The St. Petersburg Paradox, Re-Run Over Time
I was recently trying to explain the St. Petersburg paradox to my uncle from memory during a walk in the park. The setup is a deceptively simple coin-tossing game.
A fair coin is flipped until it lands heads for the first time. The payout is determined by the number of flips it takes. If heads appears on the 1st toss, you win $2. If on the 2nd, $4. If on the 3rd, $8, and so on, with the payout doubling each time.
The question is: What is a fair price to pay to play this game?
The mathematical answer for the expected payoff is famously, and confusingly, infinite. The calculation sums the probability of each outcome multiplied by its payout:
\[\mathbb{E}[X] = \left(\frac{1}{2}\right)\cdot \$2 + \left(\frac{1}{4}\right)\cdot \$4 + \left(\frac{1}{8}\right)\cdot \$8 + \dots = \sum_{n=1}^{\infty} \frac{1}{2^n} \cdot 2^n = \$1 + \$1 + \$1 + \dots = \infty\]A purely “rational” actor, according to classical theory, should be willing to pay any finite price to play. Yet, intuitively, no one would. Most people would only offer a few dollars. As I explained this, I found myself questioning the standard explanation.
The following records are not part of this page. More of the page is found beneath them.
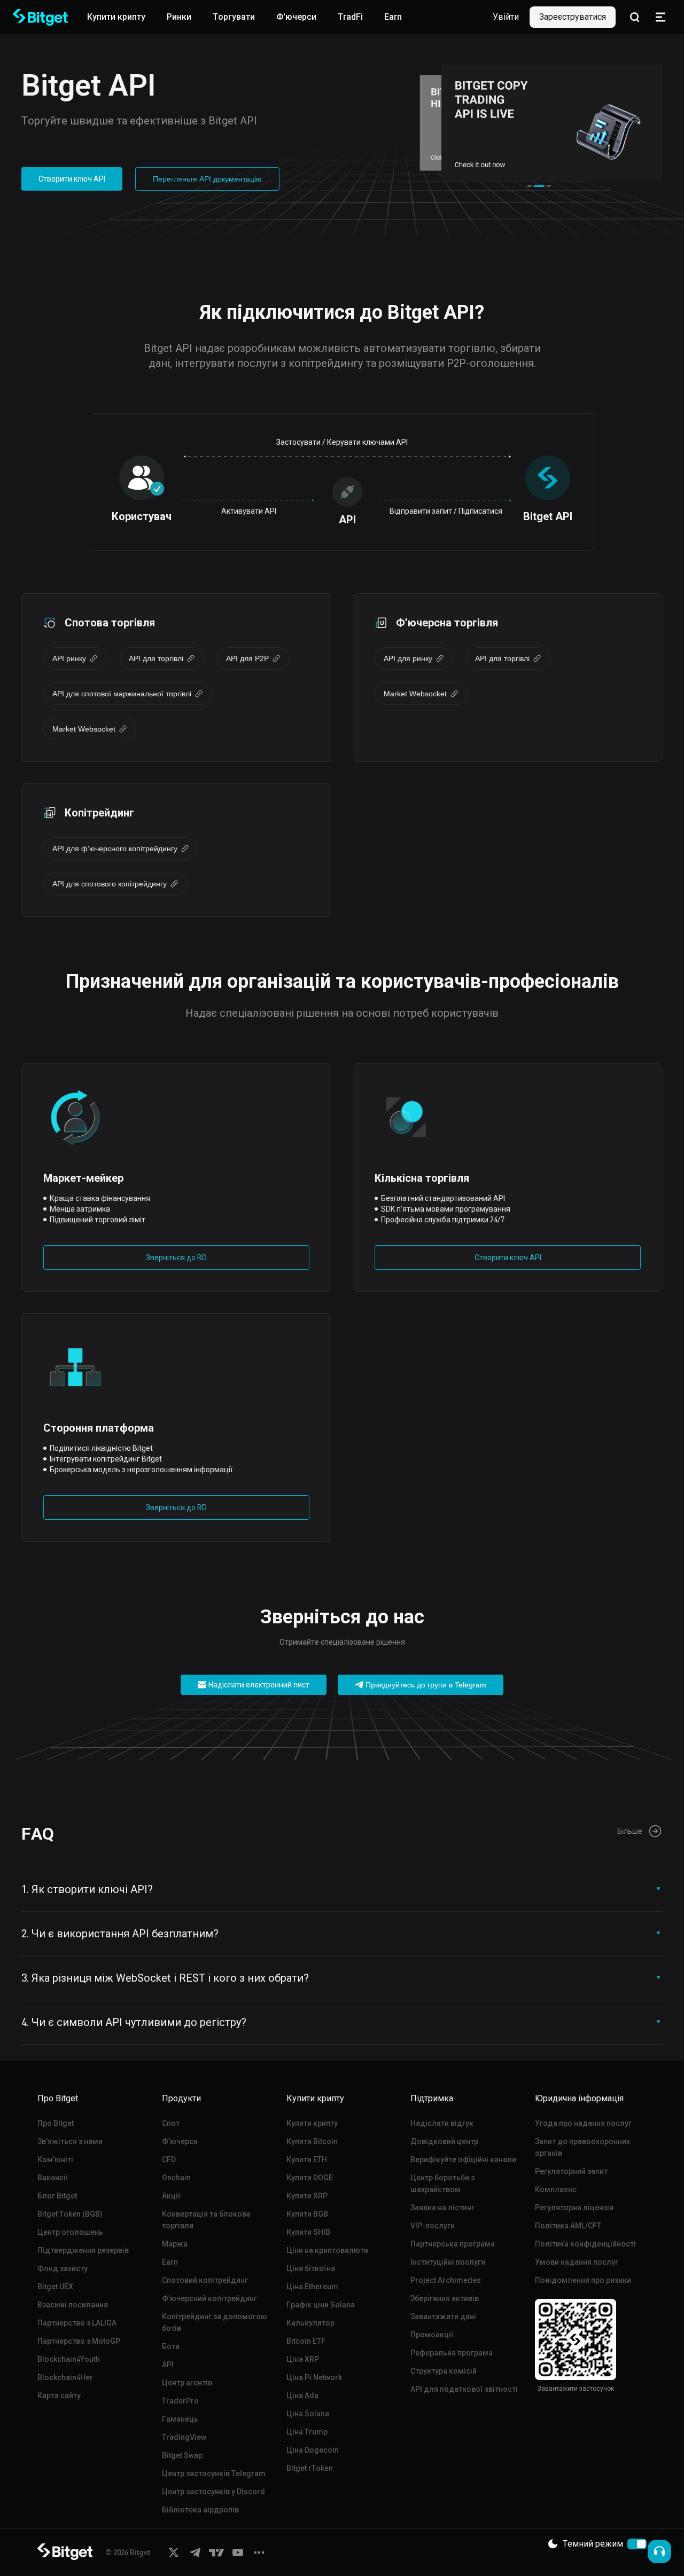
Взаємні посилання (72, 2304)
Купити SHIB (308, 2232)
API (168, 2364)
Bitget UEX (55, 2286)
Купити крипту (312, 2123)
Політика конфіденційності (585, 2244)
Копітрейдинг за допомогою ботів (214, 2322)
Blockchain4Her (65, 2377)
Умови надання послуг (576, 2262)
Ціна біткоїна (310, 2268)
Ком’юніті (55, 2159)
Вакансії (52, 2177)
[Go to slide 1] (529, 186)
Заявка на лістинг (442, 2207)
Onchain (176, 2177)
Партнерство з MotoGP (78, 2341)
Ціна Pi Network (314, 2377)
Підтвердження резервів (83, 2250)
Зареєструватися (572, 17)
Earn (170, 2262)
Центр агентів (187, 2382)
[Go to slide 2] (536, 186)
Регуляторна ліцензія (574, 2207)
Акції (171, 2196)
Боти (171, 2346)
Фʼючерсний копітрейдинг (209, 2298)
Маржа (175, 2244)
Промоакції (432, 2334)
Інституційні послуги (447, 2262)
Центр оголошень (70, 2232)
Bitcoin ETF (305, 2341)
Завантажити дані (443, 2316)
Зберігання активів (444, 2298)
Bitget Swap (182, 2455)
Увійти (506, 17)
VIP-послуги (432, 2225)
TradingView (184, 2437)
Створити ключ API (71, 179)
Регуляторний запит (571, 2171)
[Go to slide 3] (545, 186)
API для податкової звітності (464, 2389)
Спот (171, 2123)
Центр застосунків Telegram (214, 2473)
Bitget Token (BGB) (70, 2214)
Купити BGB (307, 2214)
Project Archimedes (445, 2280)
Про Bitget (55, 2123)
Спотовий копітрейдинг (205, 2280)
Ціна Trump (307, 2432)
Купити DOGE (309, 2177)
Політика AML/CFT (568, 2225)
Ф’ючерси (180, 2141)
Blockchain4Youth (68, 2359)
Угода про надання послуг (583, 2123)
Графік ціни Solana (320, 2304)
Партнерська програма (452, 2244)
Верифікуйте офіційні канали (463, 2159)
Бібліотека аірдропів (200, 2510)
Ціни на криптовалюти (327, 2250)
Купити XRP (307, 2196)
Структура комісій (443, 2371)
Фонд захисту (62, 2268)
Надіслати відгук (441, 2123)
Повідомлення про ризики (583, 2280)
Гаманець (180, 2419)
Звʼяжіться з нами (70, 2141)
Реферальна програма (451, 2353)
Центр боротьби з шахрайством (442, 2183)
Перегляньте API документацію (207, 179)
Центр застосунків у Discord (213, 2491)
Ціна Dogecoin (312, 2450)
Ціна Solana (307, 2413)
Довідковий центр (444, 2141)
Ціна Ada (302, 2395)
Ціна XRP (302, 2359)
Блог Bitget (57, 2196)
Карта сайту (59, 2395)
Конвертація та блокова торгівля (206, 2220)
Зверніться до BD (176, 1257)
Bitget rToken (309, 2468)
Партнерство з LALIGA (76, 2323)
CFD (169, 2159)
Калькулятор (310, 2323)
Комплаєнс (556, 2189)
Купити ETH (306, 2159)
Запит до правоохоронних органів (582, 2147)
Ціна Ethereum (312, 2286)
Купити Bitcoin (312, 2141)
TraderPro (180, 2401)
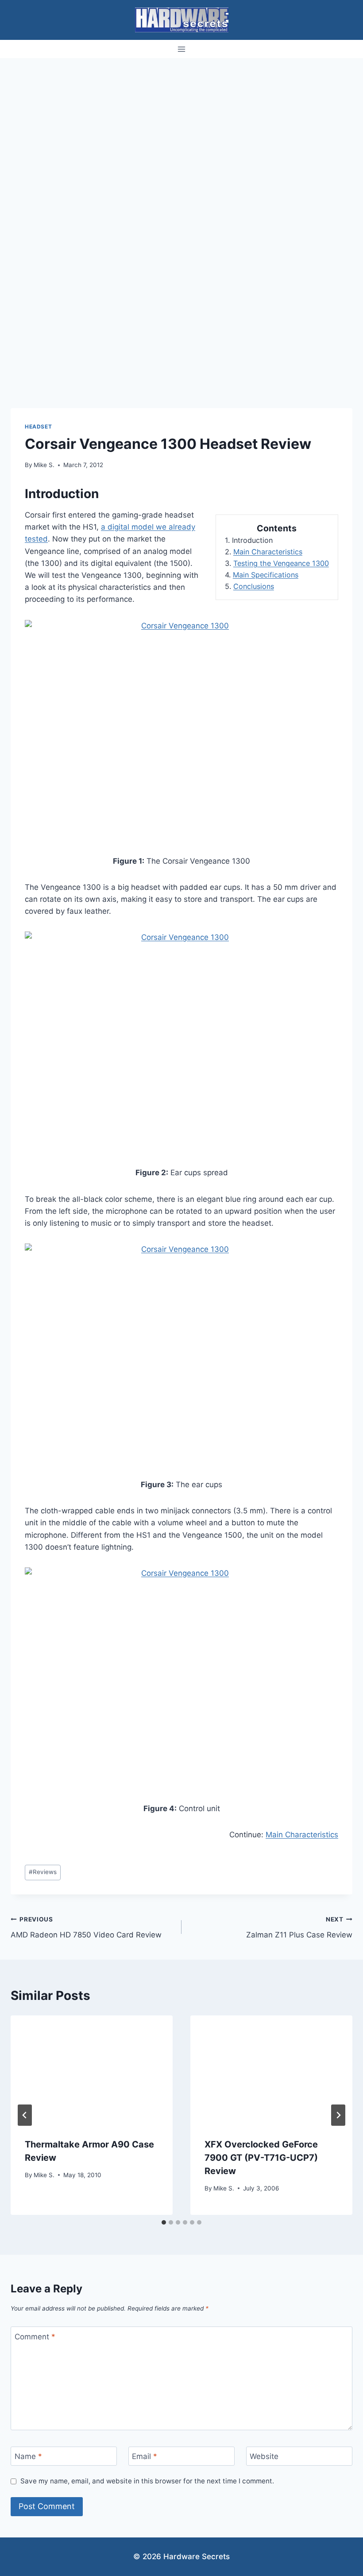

The Classical “Solution” and Its Context
The classic solution, proposed by Daniel Bernoulli in 1738, is that people don’t value money linearly. The “utility” of an extra dollar diminishes as you get wealthier. This diminishing marginal utility, often modeled with a logarithmic function, makes the expected utility of the game finite, justifying a small price.
Utility theory gives a coherent normative answer and can be derived axiomatically from Kelly-growth or isoelastic preference arguments. It remains the benchmark in modern finance. However, it is not the only coherent answer. My intuition suggested a different approach:
People subconsciously know they have finite wealth.
To have a real shot at the astronomical prizes that create the infinite expectation (provided the casino has unbounded credit, which is itself unrealistic), you’d need to survive a long string of losses. Most people know their starting stake would be gone long before that lucky streak arrived.
A Simulation and the Risk Landscape
To test this intuition, I wrote a simulation. The crucial rule, which defines how real people must play, is that winnings cannot be used to fund more plays. You arrive with a fixed stake, and when that money is gone, your game is over. This “Stake-Based Model” directly tests the idea that your starting capital is the most important constraint.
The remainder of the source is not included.